【ソウル24日聯合ニュース】ウォンの対ドル、対円為替相場の急落で、輸入企業や外貨負債の多い企業が非常事態に追い込まれている。多くの大企業が、今年の対ドルのウォン相場を年平均1ドル=1200ウォン程度と見通し経営戦略を立てており、為替相場の動きに神経をとがらせている。
為替相場は最近1ドル=1480〜1500ウォンまで急落、対円相場も1991年に告示為替の集計が始まって以来初めて100円=1600ウォン台に下がった。航空会社など一部の企業では、ウォン急落で今年度の業績赤字の可能性も排除できない状況だ。また、円建て融資を受けたり通貨オプション商品などに投資した輸出企業ではウォン安により雪だるま式に膨らむ損失に苦しんでいる。
金融界と産業界が24日に明らかにしたところによると、今月に入り世界の金融市場で不安が高まりウォンが急落すると同時に、航空や精油、化学、鉄鋼、金属、飲食料品などの業種に赤信号がともった。これら業種は外貨借り入れが多かったり原材料を主に輸入に頼っているため、ウォンの価値が下がれば損失が拡大するため。
ウリィ投資証券が今年純利益の推定値を基準にウォン相場が1ドル=100ウォン下落した場合の利益の敏感度を分析したところ、航空運送業種の純利益は赤字に転落するとの結果が出た。海上運送は22%、精油は16%、鉄鋼・金属は10%、飲食料品・たばこは2%、衣料は2%程度、それぞれ純利益が減少する見通しだ。

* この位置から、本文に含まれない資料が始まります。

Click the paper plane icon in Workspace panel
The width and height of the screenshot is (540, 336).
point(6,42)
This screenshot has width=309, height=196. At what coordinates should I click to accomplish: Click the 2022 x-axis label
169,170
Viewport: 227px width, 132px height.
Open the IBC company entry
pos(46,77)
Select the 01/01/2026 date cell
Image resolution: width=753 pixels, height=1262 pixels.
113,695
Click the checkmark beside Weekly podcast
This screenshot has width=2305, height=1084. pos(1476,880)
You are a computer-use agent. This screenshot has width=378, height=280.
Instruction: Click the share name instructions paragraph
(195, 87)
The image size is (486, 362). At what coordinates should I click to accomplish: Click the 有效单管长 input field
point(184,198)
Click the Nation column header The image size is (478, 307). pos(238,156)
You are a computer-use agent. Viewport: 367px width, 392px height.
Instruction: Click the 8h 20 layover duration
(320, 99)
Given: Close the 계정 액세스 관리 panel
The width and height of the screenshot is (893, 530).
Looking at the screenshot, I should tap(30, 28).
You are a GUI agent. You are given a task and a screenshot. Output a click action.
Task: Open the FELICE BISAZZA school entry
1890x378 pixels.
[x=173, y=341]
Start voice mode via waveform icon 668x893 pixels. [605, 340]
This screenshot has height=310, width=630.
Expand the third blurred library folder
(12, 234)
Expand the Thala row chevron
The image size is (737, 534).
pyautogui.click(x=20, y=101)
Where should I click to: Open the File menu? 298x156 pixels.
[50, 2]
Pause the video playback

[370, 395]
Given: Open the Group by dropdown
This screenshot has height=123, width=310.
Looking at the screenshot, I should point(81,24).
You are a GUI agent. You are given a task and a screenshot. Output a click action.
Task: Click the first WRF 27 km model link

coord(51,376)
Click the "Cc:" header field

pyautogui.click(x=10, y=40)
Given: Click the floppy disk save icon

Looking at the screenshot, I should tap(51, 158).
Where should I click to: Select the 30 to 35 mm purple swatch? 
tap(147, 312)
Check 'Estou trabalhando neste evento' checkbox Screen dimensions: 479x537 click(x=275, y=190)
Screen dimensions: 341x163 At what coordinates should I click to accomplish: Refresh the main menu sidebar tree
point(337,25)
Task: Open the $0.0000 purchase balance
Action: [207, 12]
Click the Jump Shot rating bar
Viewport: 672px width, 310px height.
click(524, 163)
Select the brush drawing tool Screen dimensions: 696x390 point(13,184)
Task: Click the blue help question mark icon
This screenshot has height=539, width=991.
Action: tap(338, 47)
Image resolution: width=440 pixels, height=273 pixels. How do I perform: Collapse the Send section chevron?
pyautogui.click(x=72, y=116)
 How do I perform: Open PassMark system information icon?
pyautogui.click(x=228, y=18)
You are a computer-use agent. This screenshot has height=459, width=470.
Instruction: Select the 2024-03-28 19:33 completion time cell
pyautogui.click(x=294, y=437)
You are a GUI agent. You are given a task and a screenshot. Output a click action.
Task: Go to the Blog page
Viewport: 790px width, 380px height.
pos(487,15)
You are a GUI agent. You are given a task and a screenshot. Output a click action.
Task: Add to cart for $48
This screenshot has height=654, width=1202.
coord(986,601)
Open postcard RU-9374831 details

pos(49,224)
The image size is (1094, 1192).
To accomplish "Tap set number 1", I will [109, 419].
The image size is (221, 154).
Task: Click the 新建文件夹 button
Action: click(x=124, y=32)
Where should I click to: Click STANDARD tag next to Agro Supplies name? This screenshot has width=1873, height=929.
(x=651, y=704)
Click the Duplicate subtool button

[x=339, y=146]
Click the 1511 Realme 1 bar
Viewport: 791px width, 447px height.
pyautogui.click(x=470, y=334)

航空会社は航空機購入などで大規模な外貨負債があるため、ウォンが下落すればそれだけ外貨換算損失を被ることになる。大韓航空とアシアナ航空は今年のウォン相場を1ドル=1200ウォンと予想していた。他の条件は変わらないとしてウォンが100ウォン下落した場合、大韓航空の営業利益は1500億ウォン(約93億5800万円)減り、外貨換算損失額は5210億ウォン発生する計算になる。同じくアシアナの純利益は81.6%減少する見通しだ。
精油業界もまた、ウォン下落に泣きっ面だ。原油輸入によるドル負債が余りに大きく、利益が為替差損に食われているのが実情。ウォンが100ウォン下がれば、SKエナジーとS−Oilの純利益はそれぞれ19%と21%減少すると推定される。原材料のほとんどを輸入に頼る食品業界も同様だ。通常は100ウォンのウォン安で1000億ウォンの為替差損を被るため、当初の為替見通し(1ドル=1200ウォン)に比べると3000億ウォン程度の損失が発生すると分析された。
一方、大企業だけでなく、円建て融資を受ける中小企業もウォン下落に悲鳴を上げている。為替差損に加え融資金利の急騰と、二重苦にあえいでいる状況だ。政府は円建て融資の金利が1%上がると、利子負担は2300億ウォン増えるものとみている。